JOBS:
- a) In the forum thread, condense the paragraph that begins "The 70-200 maintains the large 2.8 aperture" into a short bulleted list that keeps its main facts.
- b) Return word for word the part of the forum thread that starts at the words "The larger aperture" and ends after the words "with the 100-400.".
===== EXCERPT PROVIDED =====
The larger aperture also allows for a more responsive autofocus. I was surprised at the difficulty the 100-400 had when shooting dark subjects or cluttered situations (looking through a fence at the zoo). Scenes in which my 70-200 had no trouble at all were difficult to impossible to get with the 100-400.

The 70-200 maintains the large 2.8 aperture as you zoom out, while the 100-400 will change from 4.5 to 5.6 as you zoom out. Also the 70-200 is internal zoom, so that it physically does not extend when you zoom out. The 100-400 gets physically longer when you zoom out. Having gotten used to my 70-200, I found the physical extension mildly annoying.

When I walked around with the 100-400 attached, I was surprised at how much I missed being able to zoom back to 70mm. It seems like a small difference, but it is huge when trying to grab a more general view without changing lenses. Since I only have room in my backpack for one of the two telephotos, I finally got rid of the 100-400 because I would invariably take the other lens.

However, if you do a lot of birds or wildlife you still may find the extra reach of the 100-400 more practical _for you_.


----------



## Jopa (Oct 18, 2017)

privatebydesign said:


> Jopa said:
> 
> 
> > neuroanatomist said:
> ...



I mean what I mean  https://en.wikipedia.org/wiki/Perspective_distortion_(photography)
"Perspective distortion takes two forms: extension distortion and _compression distortion_". Has nothing to do with the lens but the distance to the subject.


----------



## GMCPhotographics (Oct 18, 2017)

The mkII 100-400mm LIS is an excellent lens. It's one of the newest long lenses from Canon so it's AF and IS are spookily good. The IS is easily the best I've seen or used, you can literally shake the lens when it's engaged and the viewfinder doesn't move much. The AF is a massive upgrade from the older mk I model and is worth the upgrade for those two features alone. The new detachable lens mount is appalling and a bit of a joke. After market feet are essential for tripod work in poor weather. Optically, there's not much between the mkI and mkII in realy world use. 
It's surprising how well a 70-200 f2.8 LIS II and a 2x TC fares against the 100-400 LIS II. The dedicated zoom has a fast AF system, is slightly sharper and the IS unit is better. But the 70-200 does very very well and can be easily considered for occasional or even frequent use.


----------



## tomscott (Oct 18, 2017)
===== MATERIAL PROVIDED =====
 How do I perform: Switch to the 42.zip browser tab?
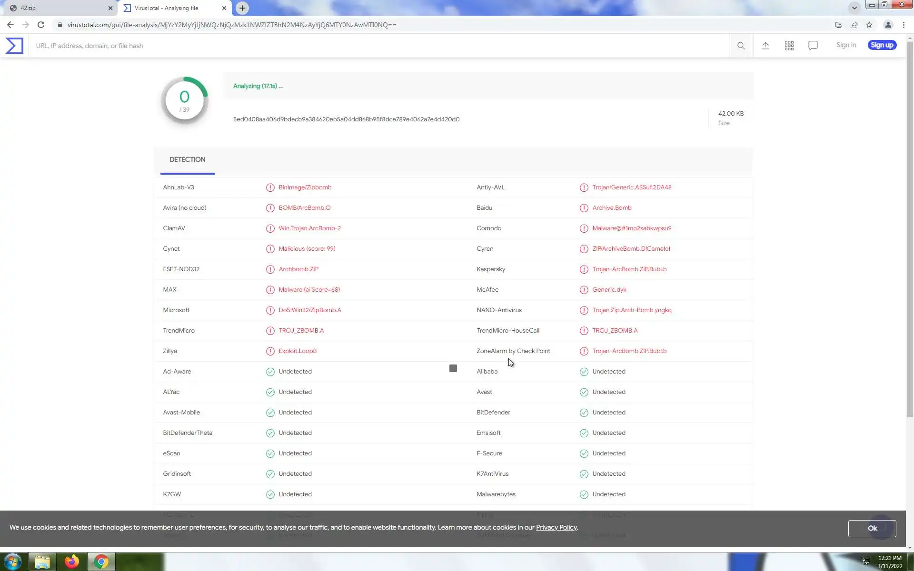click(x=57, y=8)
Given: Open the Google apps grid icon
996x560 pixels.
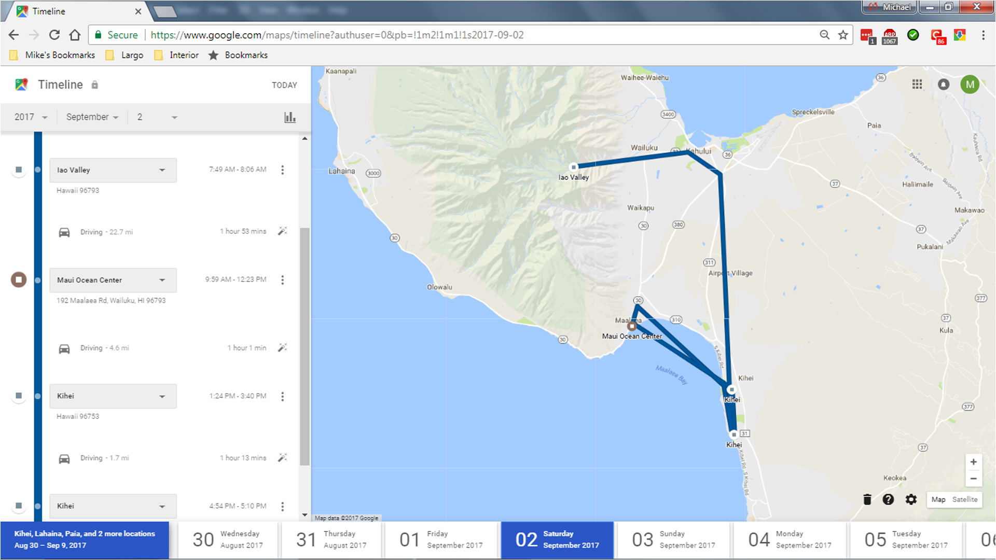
=====
WORKED ANSWERS:
- a)
- The 70-200 keeps its f/2.8 aperture throughout the zoom range.
- The 100-400's aperture changes from 4.5 to 5.6 as it zooms.
- The 70-200 zooms internally, so it does not get physically longer.
- The 100-400 extends physically when zoomed.
- After getting used to the 70-200, the writer found that extension mildly annoying.

- b)
The larger aperture also allows for a more responsive autofocus. I was surprised at the difficulty the 100-400 had when shooting dark subjects or cluttered situations (looking through a fence at the zoo). Scenes in which my 70-200 had no trouble at all were difficult to impossible to get with the 100-400.